**** Data records
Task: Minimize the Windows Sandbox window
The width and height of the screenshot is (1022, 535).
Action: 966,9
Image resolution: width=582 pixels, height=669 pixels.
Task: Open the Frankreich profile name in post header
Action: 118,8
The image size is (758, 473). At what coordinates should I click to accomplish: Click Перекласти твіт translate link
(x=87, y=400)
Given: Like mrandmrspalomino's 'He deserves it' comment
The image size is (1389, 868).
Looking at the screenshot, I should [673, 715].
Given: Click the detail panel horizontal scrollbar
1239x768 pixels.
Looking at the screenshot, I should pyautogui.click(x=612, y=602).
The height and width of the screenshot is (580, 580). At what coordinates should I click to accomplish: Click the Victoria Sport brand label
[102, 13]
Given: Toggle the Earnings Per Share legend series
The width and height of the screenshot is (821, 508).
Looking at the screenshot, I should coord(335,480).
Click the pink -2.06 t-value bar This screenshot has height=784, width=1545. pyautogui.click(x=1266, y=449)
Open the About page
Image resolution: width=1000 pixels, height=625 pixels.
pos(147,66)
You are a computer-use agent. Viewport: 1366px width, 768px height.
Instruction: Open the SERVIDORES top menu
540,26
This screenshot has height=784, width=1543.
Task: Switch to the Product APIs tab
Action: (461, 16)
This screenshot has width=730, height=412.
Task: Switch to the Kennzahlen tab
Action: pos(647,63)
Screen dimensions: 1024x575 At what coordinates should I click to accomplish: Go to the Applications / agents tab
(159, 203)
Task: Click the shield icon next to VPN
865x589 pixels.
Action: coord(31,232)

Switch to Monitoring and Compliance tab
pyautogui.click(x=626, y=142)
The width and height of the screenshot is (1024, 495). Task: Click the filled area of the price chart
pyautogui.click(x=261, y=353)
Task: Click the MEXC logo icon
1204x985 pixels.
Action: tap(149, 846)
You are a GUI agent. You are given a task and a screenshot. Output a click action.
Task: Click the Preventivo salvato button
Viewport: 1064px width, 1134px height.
********
- **Task item**:
Everything from the first line of the records through the line holding "Given: Click the" is to be transcribed exactly; leave out all other lines.

- **The answer**:
Task: Minimize the Windows Sandbox window
The width and height of the screenshot is (1022, 535).
Action: 966,9
Image resolution: width=582 pixels, height=669 pixels.
Task: Open the Frankreich profile name in post header
Action: 118,8
The image size is (758, 473). At what coordinates should I click to accomplish: Click Перекласти твіт translate link
(x=87, y=400)
Given: Like mrandmrspalomino's 'He deserves it' comment
The image size is (1389, 868).
Looking at the screenshot, I should [673, 715].
Given: Click the detail panel horizontal scrollbar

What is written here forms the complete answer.